Несмотря на то что в течение этого времени я спал от 3 до 5 часов в каждые сутки, по окончании работы я почувствовал себя необыкновенно отдохнувшим, словно я побывал на каком-нибудь целебном курорте.

Одним из оснований моего решения издать эту книжечку была надежда, что, может быть, чтение её доставит также кое-кому тень того сладкого и глубокого отдыха, который доставило мне ее сочинение.

Конечно, «Маги» связаны некоторыми тонкими нитями с переживаемыми нами событиями. Пьеса не является ни в какой мере ни отражением их, ни аллегорией. Искать чего-нибудь подобного, как делали некоторые из прослушавших ее, — просто нелепо. Но чуткий человек, быть может, поймет, почему эта гипотеза представляется особо утешительной и желанной во время грозных исторических событий и тяжелых, хотя вместе с тем торжественных и осиянных надеждой личных переживаний».

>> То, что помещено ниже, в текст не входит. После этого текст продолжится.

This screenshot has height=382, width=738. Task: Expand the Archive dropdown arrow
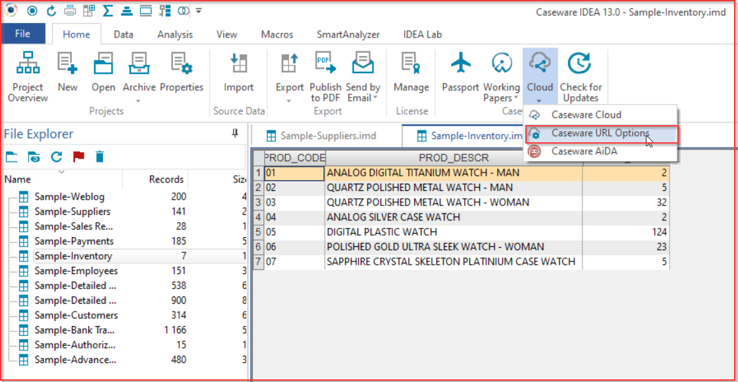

По-моему, г. Луначарский совершенно напрасно скромничает: «быть может, представляющих некоторый интерес с точки зрения теории творчества». Какое уж тут «быть может»! Не быть может, а наверное, и не для одних теоретиков искусства, а для всего человечества, и не просто идеи в масках, а именно «целебный курорт», «сладкий и глубокий отдых». Верно и то, что все творчество г. Луначарского связано тонкими нитями с «реальной общественностью». Для того чтобы можно было судить о тонкости этих нитей, я позволю себе вкратце коснуться содержания некоторых его творений — красота их формы достаточно ясна из сказанного выше.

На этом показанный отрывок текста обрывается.